# Water Bottle not working



## hoylemd (Sep 22, 2010)

Hey all,

I just got a couple of rats the other day and the water bottle i have for them doesnt seem to work much. they'll lick the ball for awhile and get water but it'll suddenly stop working. If i tap the side of it some air bubbles float up to the top and it starts working again. It essentially means i need to be here, tapping it every few seconds whenever they want to drink from it, which simply isn't feasible. it's a Living World one, glass with an aluminum spout thing. It seems to me like air is getting trapped in the nozzle when they drink and it's clogging up the nozzle.


----------



## Elizabethm (Sep 10, 2010)

i have that issue sometimes but i started filling my water bottle leaving an inch or two for air. i seal the bottle and shake it while i push the ball up. this releases the air. then i let the ball fall into place and squeeze the bottle so a stream of water shoots out. this has solved my issue hope it helps you


----------



## ema-leigh (Jan 24, 2010)

If its glass, the OP can't squeeze it.  You could try pulling the metal spout out and cleaning it really well with a toothbrush inside and out. Maybe let it soak in disinfectant. 
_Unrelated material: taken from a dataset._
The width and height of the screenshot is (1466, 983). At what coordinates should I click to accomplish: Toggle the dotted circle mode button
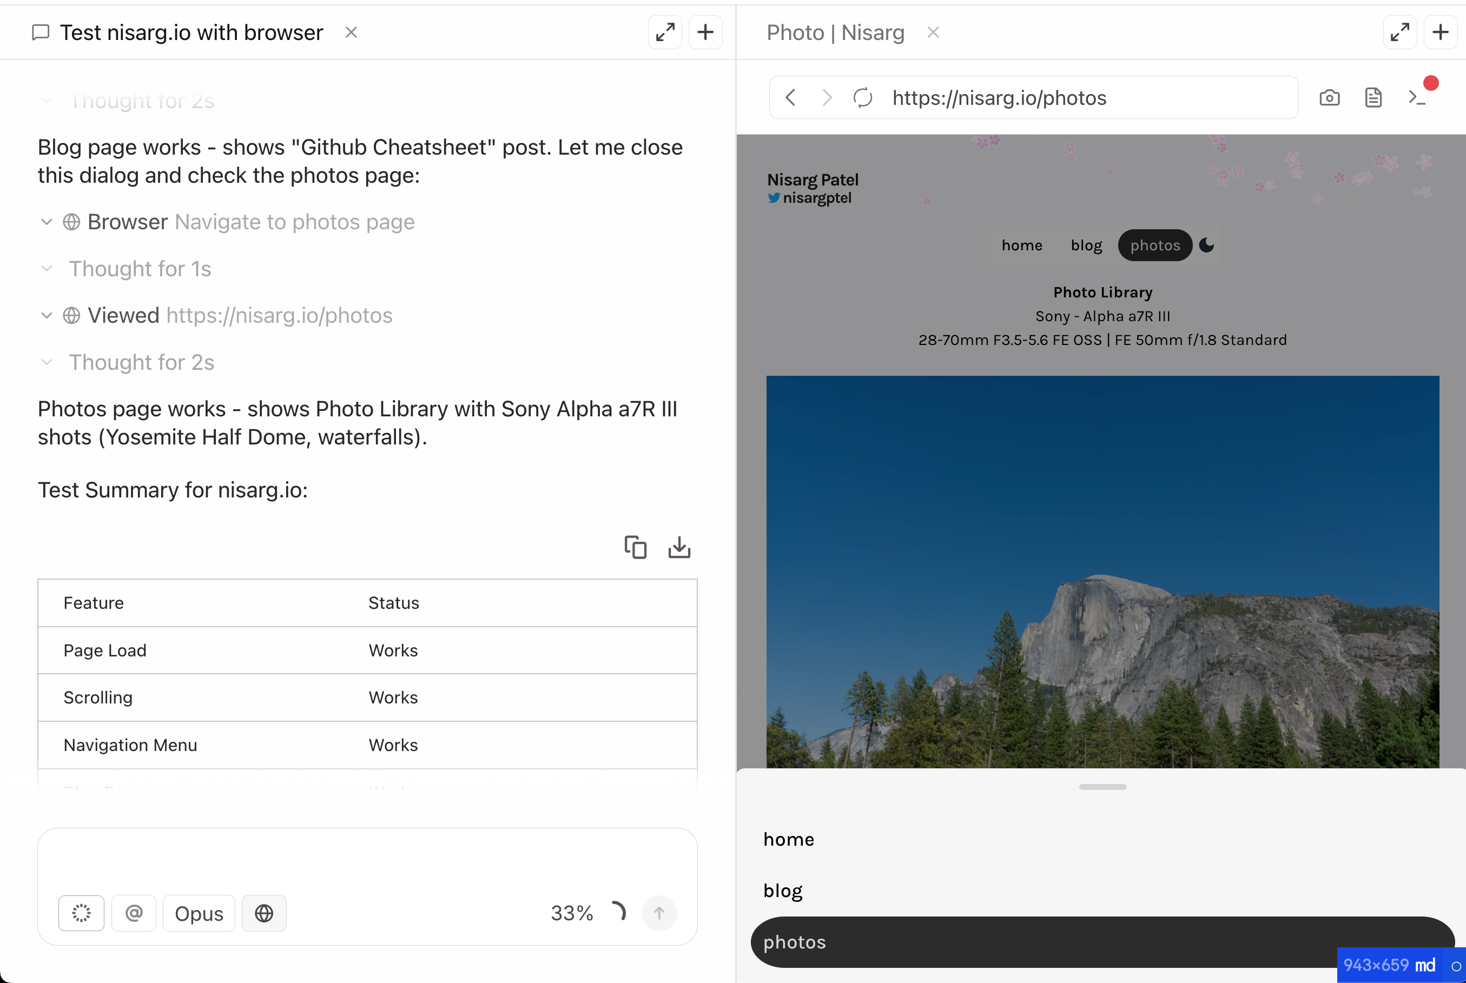[82, 913]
It would be best to get a new one, and I find they work best if you keep them filled. Like don't wait for them to fully empty before refilling them. And don't forget to take it apart and scrub/disinfect it once per week. You can get build ups from the water which impair how it functions. 

Until you are sure they can get as much water as they need from the bottle or get a new one, offer them a water bowl as well. Or if thats getting too dirty, chunks of cucumber and water melon so they can stay hydrated.


----------